Each entry needs to appear again, retyped exactly as it is below.

Stored records
----

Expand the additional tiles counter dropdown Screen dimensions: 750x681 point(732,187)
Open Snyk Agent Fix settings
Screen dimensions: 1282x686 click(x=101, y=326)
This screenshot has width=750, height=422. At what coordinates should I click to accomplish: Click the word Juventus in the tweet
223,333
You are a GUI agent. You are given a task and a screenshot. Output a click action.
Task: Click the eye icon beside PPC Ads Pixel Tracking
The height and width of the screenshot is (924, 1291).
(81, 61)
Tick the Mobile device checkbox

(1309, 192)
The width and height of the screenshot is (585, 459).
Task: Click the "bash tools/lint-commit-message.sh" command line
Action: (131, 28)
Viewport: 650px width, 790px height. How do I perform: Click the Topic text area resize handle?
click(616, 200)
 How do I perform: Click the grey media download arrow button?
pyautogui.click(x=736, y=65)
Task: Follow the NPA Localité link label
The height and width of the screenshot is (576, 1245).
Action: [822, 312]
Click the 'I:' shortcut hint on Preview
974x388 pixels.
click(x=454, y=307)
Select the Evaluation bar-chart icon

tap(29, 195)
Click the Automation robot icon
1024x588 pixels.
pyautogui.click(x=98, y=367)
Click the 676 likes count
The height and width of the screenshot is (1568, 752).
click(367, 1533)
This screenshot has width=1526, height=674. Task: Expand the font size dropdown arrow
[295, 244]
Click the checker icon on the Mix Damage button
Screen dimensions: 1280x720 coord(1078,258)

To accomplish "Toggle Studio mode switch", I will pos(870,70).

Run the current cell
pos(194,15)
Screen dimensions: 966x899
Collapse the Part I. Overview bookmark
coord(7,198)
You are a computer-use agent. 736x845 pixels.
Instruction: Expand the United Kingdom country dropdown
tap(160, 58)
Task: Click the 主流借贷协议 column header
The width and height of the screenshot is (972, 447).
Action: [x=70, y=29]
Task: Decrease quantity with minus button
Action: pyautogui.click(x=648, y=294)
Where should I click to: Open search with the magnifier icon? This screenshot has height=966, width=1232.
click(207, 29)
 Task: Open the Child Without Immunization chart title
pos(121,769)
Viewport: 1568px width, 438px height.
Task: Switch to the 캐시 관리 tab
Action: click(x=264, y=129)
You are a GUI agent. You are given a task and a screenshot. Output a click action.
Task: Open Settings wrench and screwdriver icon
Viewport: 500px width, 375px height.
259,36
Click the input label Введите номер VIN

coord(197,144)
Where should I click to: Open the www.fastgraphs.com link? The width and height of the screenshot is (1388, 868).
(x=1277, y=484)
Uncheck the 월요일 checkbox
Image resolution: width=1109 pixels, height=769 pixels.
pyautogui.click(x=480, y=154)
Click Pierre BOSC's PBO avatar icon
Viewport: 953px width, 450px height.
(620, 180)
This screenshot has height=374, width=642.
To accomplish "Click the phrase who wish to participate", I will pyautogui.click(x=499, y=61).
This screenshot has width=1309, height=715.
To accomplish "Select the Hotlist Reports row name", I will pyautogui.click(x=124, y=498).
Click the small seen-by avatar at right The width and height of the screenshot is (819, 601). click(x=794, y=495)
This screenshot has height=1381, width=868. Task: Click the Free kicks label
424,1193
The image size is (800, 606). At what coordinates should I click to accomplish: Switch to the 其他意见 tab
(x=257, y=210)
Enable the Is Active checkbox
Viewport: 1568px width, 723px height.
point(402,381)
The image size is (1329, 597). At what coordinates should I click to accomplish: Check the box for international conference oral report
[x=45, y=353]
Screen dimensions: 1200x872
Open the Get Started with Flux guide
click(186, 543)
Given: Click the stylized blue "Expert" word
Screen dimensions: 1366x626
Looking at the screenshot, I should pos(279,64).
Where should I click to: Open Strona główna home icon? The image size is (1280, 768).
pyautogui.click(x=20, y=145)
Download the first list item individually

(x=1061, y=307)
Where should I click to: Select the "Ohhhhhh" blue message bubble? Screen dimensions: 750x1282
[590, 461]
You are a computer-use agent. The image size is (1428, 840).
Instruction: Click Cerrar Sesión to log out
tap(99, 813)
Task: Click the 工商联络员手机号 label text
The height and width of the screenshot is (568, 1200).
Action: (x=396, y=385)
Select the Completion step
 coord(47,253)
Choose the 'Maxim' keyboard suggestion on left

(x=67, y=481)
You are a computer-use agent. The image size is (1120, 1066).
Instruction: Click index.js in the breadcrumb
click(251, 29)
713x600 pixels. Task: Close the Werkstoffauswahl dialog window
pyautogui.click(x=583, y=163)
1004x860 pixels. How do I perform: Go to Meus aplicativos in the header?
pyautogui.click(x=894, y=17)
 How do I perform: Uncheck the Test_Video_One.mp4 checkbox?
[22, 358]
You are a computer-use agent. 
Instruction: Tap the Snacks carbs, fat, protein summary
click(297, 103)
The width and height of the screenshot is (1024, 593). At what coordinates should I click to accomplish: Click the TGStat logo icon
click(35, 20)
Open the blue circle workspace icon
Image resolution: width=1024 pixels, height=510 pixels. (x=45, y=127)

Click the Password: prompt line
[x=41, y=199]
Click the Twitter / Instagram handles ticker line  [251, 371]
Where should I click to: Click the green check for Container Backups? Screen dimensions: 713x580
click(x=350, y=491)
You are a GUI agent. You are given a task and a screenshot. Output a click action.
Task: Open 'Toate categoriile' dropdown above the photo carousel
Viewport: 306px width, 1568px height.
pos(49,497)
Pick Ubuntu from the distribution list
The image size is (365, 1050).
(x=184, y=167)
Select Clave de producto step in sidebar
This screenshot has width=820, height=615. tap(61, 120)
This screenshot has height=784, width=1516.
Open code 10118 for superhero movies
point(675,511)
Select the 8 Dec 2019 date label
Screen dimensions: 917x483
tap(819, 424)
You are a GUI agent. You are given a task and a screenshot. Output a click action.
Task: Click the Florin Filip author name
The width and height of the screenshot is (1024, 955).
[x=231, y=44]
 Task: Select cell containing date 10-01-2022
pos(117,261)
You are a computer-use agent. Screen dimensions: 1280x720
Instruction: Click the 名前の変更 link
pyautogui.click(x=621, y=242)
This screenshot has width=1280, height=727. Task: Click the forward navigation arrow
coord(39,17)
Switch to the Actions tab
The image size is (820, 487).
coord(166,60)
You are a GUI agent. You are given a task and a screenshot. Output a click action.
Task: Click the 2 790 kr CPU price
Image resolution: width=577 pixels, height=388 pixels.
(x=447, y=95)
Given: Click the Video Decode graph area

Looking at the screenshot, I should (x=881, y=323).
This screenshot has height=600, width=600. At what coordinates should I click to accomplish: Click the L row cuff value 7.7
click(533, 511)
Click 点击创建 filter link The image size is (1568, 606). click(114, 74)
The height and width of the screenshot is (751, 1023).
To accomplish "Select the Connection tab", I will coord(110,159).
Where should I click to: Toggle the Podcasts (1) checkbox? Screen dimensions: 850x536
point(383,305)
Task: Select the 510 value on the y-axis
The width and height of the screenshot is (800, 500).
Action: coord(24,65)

----

_Response to the exercise_.
Expand the additional tiles counter dropdown Screen dimensions: 750x681 point(732,187)
Open Snyk Agent Fix settings
Screen dimensions: 1282x686 click(x=101, y=326)
This screenshot has width=750, height=422. At what coordinates should I click to accomplish: Click the word Juventus in the tweet
223,333
You are a GUI agent. You are given a task and a screenshot. Output a click action.
Task: Click the eye icon beside PPC Ads Pixel Tracking
The height and width of the screenshot is (924, 1291).
(81, 61)
Tick the Mobile device checkbox

(1309, 192)
The width and height of the screenshot is (585, 459).
Task: Click the "bash tools/lint-commit-message.sh" command line
Action: (131, 28)
Viewport: 650px width, 790px height. How do I perform: Click the Topic text area resize handle?
click(616, 200)
 How do I perform: Click the grey media download arrow button?
pyautogui.click(x=736, y=65)
Task: Follow the NPA Localité link label
The height and width of the screenshot is (576, 1245).
Action: [822, 312]
Click the 'I:' shortcut hint on Preview
974x388 pixels.
click(x=454, y=307)
Select the Evaluation bar-chart icon

tap(29, 195)
Click the Automation robot icon
1024x588 pixels.
pyautogui.click(x=98, y=367)
Click the 676 likes count
The height and width of the screenshot is (1568, 752).
click(367, 1533)
This screenshot has width=1526, height=674. Task: Expand the font size dropdown arrow
[295, 244]
Click the checker icon on the Mix Damage button
Screen dimensions: 1280x720 coord(1078,258)

To accomplish "Toggle Studio mode switch", I will pos(870,70).

Run the current cell
pos(194,15)
Screen dimensions: 966x899
Collapse the Part I. Overview bookmark
coord(7,198)
You are a computer-use agent. 736x845 pixels.
Instruction: Expand the United Kingdom country dropdown
tap(160, 58)
Task: Click the 主流借贷协议 column header
The width and height of the screenshot is (972, 447).
Action: [x=70, y=29]
Task: Decrease quantity with minus button
Action: pyautogui.click(x=648, y=294)
Where should I click to: Open search with the magnifier icon? This screenshot has height=966, width=1232.
click(207, 29)
 Task: Open the Child Without Immunization chart title
pos(121,769)
Viewport: 1568px width, 438px height.
Task: Switch to the 캐시 관리 tab
Action: click(x=264, y=129)
You are a GUI agent. You are given a task and a screenshot. Output a click action.
Task: Open Settings wrench and screwdriver icon
Viewport: 500px width, 375px height.
259,36
Click the input label Введите номер VIN

coord(197,144)
Where should I click to: Open the www.fastgraphs.com link? The width and height of the screenshot is (1388, 868).
(x=1277, y=484)
Uncheck the 월요일 checkbox
Image resolution: width=1109 pixels, height=769 pixels.
pyautogui.click(x=480, y=154)
Click Pierre BOSC's PBO avatar icon
Viewport: 953px width, 450px height.
(620, 180)
This screenshot has height=374, width=642.
To accomplish "Click the phrase who wish to participate", I will pyautogui.click(x=499, y=61).
This screenshot has width=1309, height=715.
To accomplish "Select the Hotlist Reports row name", I will pyautogui.click(x=124, y=498).
Click the small seen-by avatar at right The width and height of the screenshot is (819, 601). click(x=794, y=495)
This screenshot has height=1381, width=868. Task: Click the Free kicks label
424,1193
The image size is (800, 606). At what coordinates should I click to accomplish: Switch to the 其他意见 tab
(x=257, y=210)
Enable the Is Active checkbox
Viewport: 1568px width, 723px height.
point(402,381)
The image size is (1329, 597). At what coordinates should I click to accomplish: Check the box for international conference oral report
[x=45, y=353]
Screen dimensions: 1200x872
Open the Get Started with Flux guide
click(186, 543)
Given: Click the stylized blue "Expert" word
Screen dimensions: 1366x626
Looking at the screenshot, I should pos(279,64).
Where should I click to: Open Strona główna home icon? The image size is (1280, 768).
pyautogui.click(x=20, y=145)
Download the first list item individually

(x=1061, y=307)
Where should I click to: Select the "Ohhhhhh" blue message bubble? Screen dimensions: 750x1282
[590, 461]
You are a computer-use agent. The image size is (1428, 840).
Instruction: Click Cerrar Sesión to log out
tap(99, 813)
Task: Click the 工商联络员手机号 label text
The height and width of the screenshot is (568, 1200).
Action: (x=396, y=385)
Select the Completion step
 coord(47,253)
Choose the 'Maxim' keyboard suggestion on left

(x=67, y=481)
You are a computer-use agent. The image size is (1120, 1066).
Instruction: Click index.js in the breadcrumb
click(251, 29)
713x600 pixels. Task: Close the Werkstoffauswahl dialog window
pyautogui.click(x=583, y=163)
1004x860 pixels. How do I perform: Go to Meus aplicativos in the header?
pyautogui.click(x=894, y=17)
 How do I perform: Uncheck the Test_Video_One.mp4 checkbox?
[22, 358]
You are a computer-use agent. 
Instruction: Tap the Snacks carbs, fat, protein summary
click(297, 103)
The width and height of the screenshot is (1024, 593). At what coordinates should I click to accomplish: Click the TGStat logo icon
click(35, 20)
Open the blue circle workspace icon
Image resolution: width=1024 pixels, height=510 pixels. (x=45, y=127)

Click the Password: prompt line
[x=41, y=199]
Click the Twitter / Instagram handles ticker line  [251, 371]
Where should I click to: Click the green check for Container Backups? Screen dimensions: 713x580
click(x=350, y=491)
You are a GUI agent. You are given a task and a screenshot. Output a click action.
Task: Open 'Toate categoriile' dropdown above the photo carousel
Viewport: 306px width, 1568px height.
pos(49,497)
Pick Ubuntu from the distribution list
The image size is (365, 1050).
(x=184, y=167)
Select Clave de producto step in sidebar
This screenshot has width=820, height=615. tap(61, 120)
This screenshot has height=784, width=1516.
Open code 10118 for superhero movies
point(675,511)
Select the 8 Dec 2019 date label
Screen dimensions: 917x483
tap(819, 424)
You are a GUI agent. You are given a task and a screenshot. Output a click action.
Task: Click the Florin Filip author name
The width and height of the screenshot is (1024, 955).
[x=231, y=44]
 Task: Select cell containing date 10-01-2022
pos(117,261)
You are a computer-use agent. Screen dimensions: 1280x720
Instruction: Click the 名前の変更 link
pyautogui.click(x=621, y=242)
This screenshot has width=1280, height=727. Task: Click the forward navigation arrow
coord(39,17)
Switch to the Actions tab
The image size is (820, 487).
coord(166,60)
You are a GUI agent. You are given a task and a screenshot. Output a click action.
Task: Click the 2 790 kr CPU price
Image resolution: width=577 pixels, height=388 pixels.
(x=447, y=95)
Given: Click the Video Decode graph area

Looking at the screenshot, I should (x=881, y=323).
This screenshot has height=600, width=600. At what coordinates should I click to accomplish: Click the L row cuff value 7.7
click(533, 511)
Click 点击创建 filter link The image size is (1568, 606). click(114, 74)
The height and width of the screenshot is (751, 1023).
To accomplish "Select the Connection tab", I will coord(110,159).
Where should I click to: Toggle the Podcasts (1) checkbox? Screen dimensions: 850x536
point(383,305)
Task: Select the 510 value on the y-axis
The width and height of the screenshot is (800, 500).
Action: coord(24,65)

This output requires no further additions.